The lethal workplace illness silicosis killed thousands each year up through the 1960s but became much rarer in recent decades thanks to union workplace safety fights. The disease is now making a comeback among stonecutters working with manufactured stone.

A stone countertop fabricator’s hands are covered in dust at a shop on Tuesday, October 31, 2023, in Sun Valley, California.

As many as two million workers may risk dangerous silica exposure, from manufactured stone as well as from mining, quarrying, sandblasting, and another new hazard, “frac sand” used in hydraulic fracturing in the oil and gas industry. (Brian van der Brug / Los Angeles Times via Getty Images)


Silicosis is a lethal workplace illness that killed thousands each year up through the 1960s. In recent decades, thanks to union workplace safety fights, it became much rarer. Annual deaths dropped to the hundreds. The disease affected mostly older workers with longer exposures.

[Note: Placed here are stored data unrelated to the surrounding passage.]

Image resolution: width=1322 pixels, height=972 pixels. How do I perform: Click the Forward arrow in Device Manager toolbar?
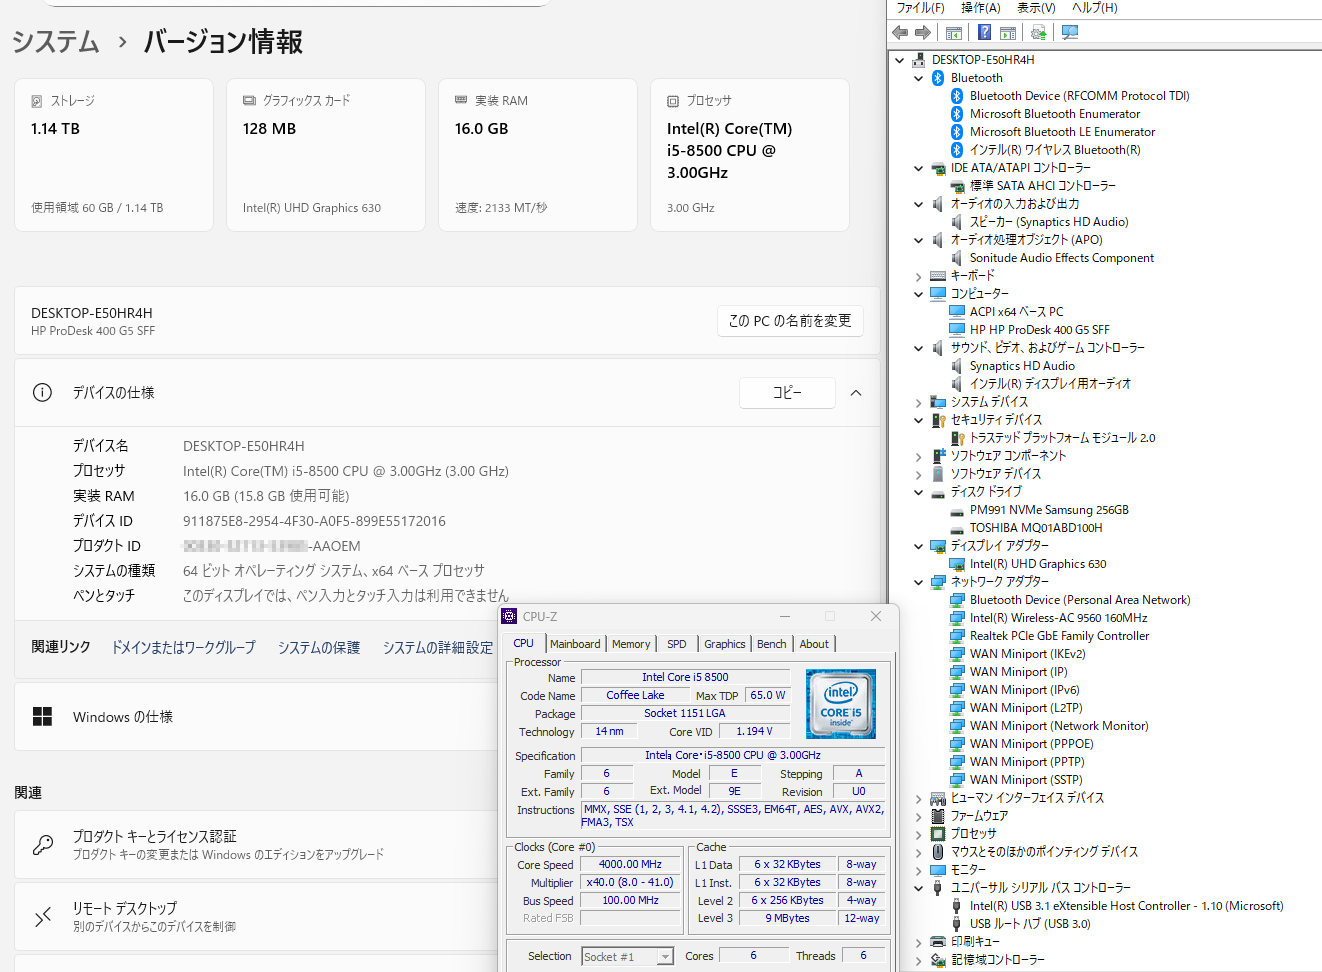pos(923,33)
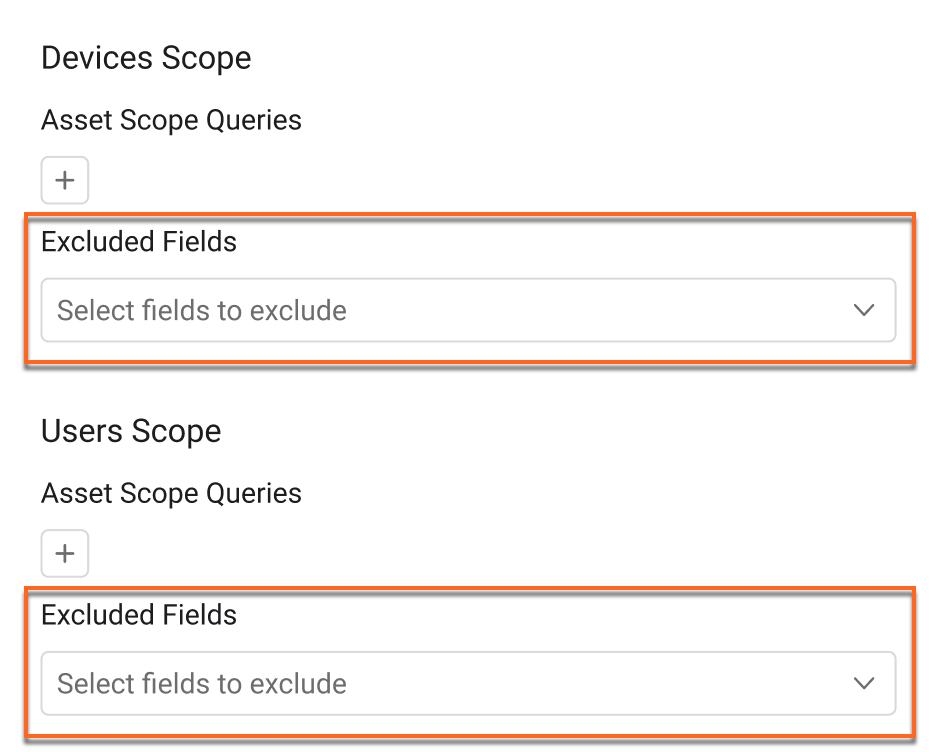Select the Asset Scope Queries label under Users
The width and height of the screenshot is (936, 752).
point(171,494)
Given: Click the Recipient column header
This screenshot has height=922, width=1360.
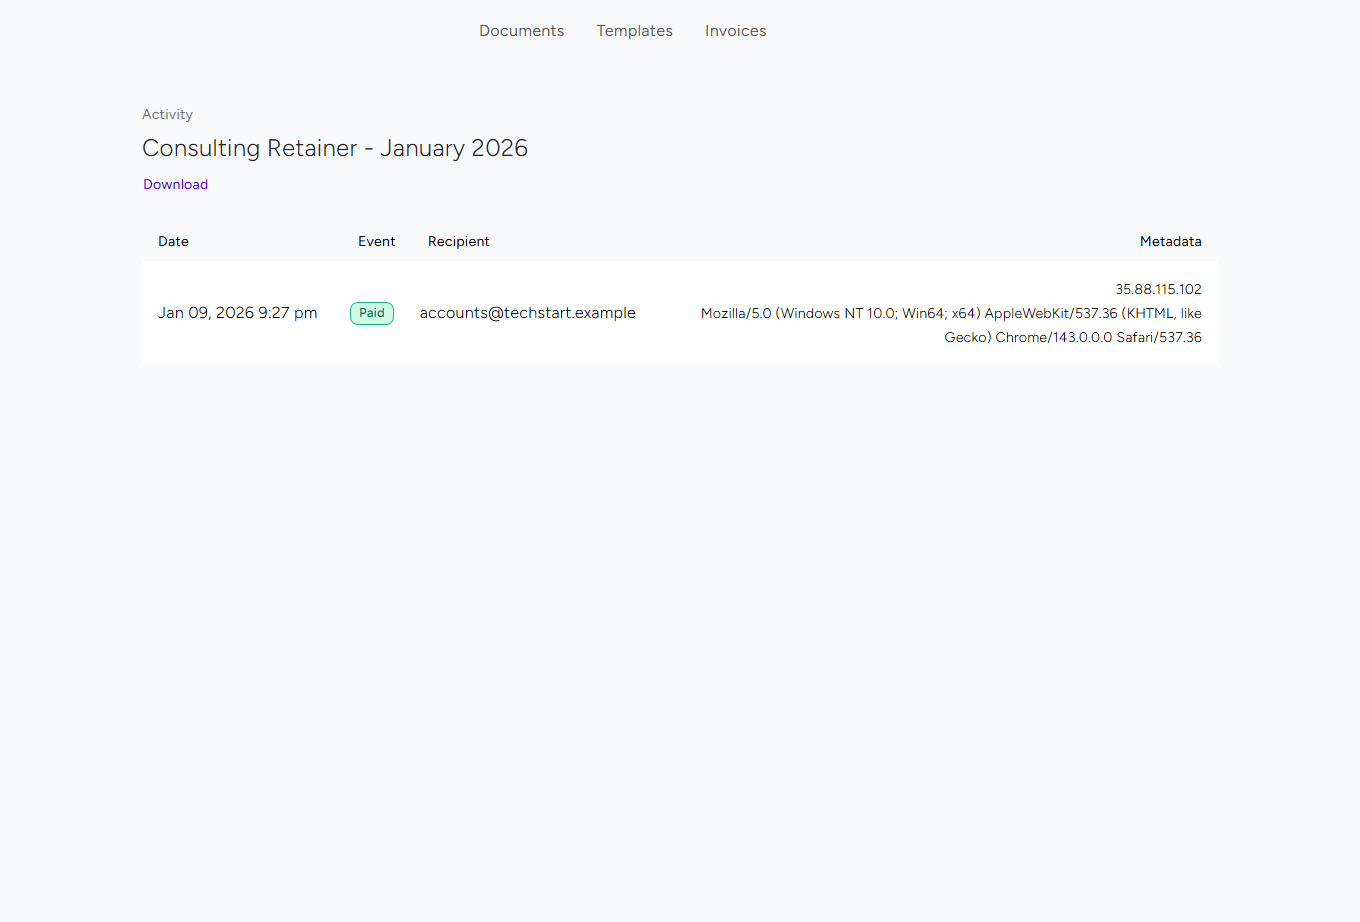Looking at the screenshot, I should click(x=458, y=241).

So it was hard for stonecutter Gustavo Reyes Gonzalez, thirty-five, to get a clear diagnosis in 2019 when he first developed a cough and shortness of breath. It wasn’t until two years later that he was told he had silicosis — and only had a year to live.

Reyes Gonzalez had worked for fifteen years in a fabrication shop cutting and shaping the manufactured stone now commonly used for countertops and showers (also known as quartz or engineered stone).